Des gens présentaient à Jésus des enfants pour qu’il pose la main sur eux ; mais les disciples les écartèrent vivement. Voyant cela, Jésus se fâcha et leur dit : « Laissez les enfants venir à moi, ne les empêchez pas, car le royaume de Dieu est à ceux qui leur ressemblent. Amen, je vous le dis : celui qui n’accueille pas le royaume de Dieu à la manière d’un enfant n’y entrera pas. » Il les embrassait et les bénissait en leur imposant les mains.

Que peux donner un être à un autre qu’il aime ? Il donne de lui-même, ce qu’il y a de plus pur en lui, il donne sa joie, son savoir, mais il donne aussi ses limites, ses pauvretés, son impuissance à devenir meilleur, à ne pas tout comprendre.

Homélie : Ce que Dieu a uni, que l’homme ne le sépare pas.

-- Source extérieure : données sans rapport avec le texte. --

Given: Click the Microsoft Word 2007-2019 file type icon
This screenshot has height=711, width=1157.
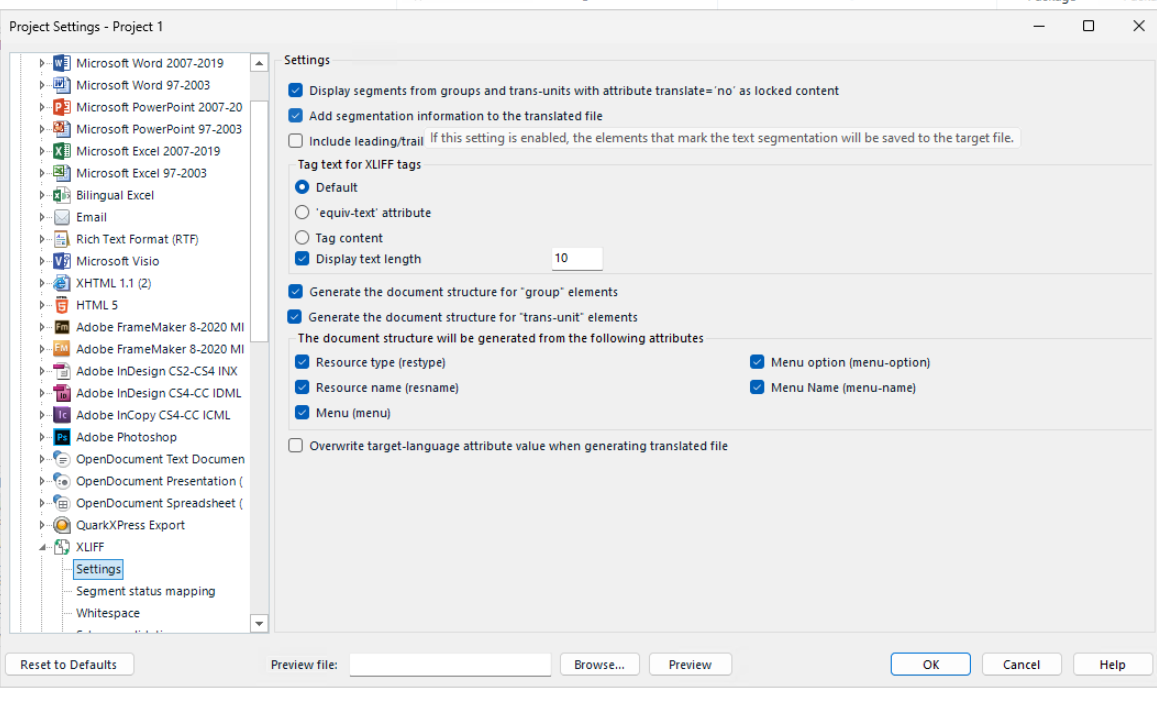Looking at the screenshot, I should coord(61,63).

Mais Dieu peut-il unir des êtres qui ne croient pas en Lui ? Et cela arrive. Peut il unir entre eux des êtres sont l’amour est superficiel ? Cela existe aussi. Nous connaissons bien l’adage : « Tomber amoureux est facile, rester amoureux est plus rare. ». Il faut bien reconnaitre que certains mariages n’ont jamais existé pour des raisons diverses, raisons d’immaturité » humaine et spirituelle.

Toute vocation, quelle soit celle du mariage, du célibat ou de la vie religieuse, inclut inévitablement le mystère de la Croix. Chacun est appelé à le vivre personnellement dans sa solitude.  C’est face à cette mort de notre égoïsme que la fidélité est mise à l’épreuve.  Pourtant ce mystère d’amour est vécu par beaucoup de femmes et d’hommes dans le silence, la solitude. Il porte du fruit, il est le fondement de toute vraie relation, de toute alliance dans la durée.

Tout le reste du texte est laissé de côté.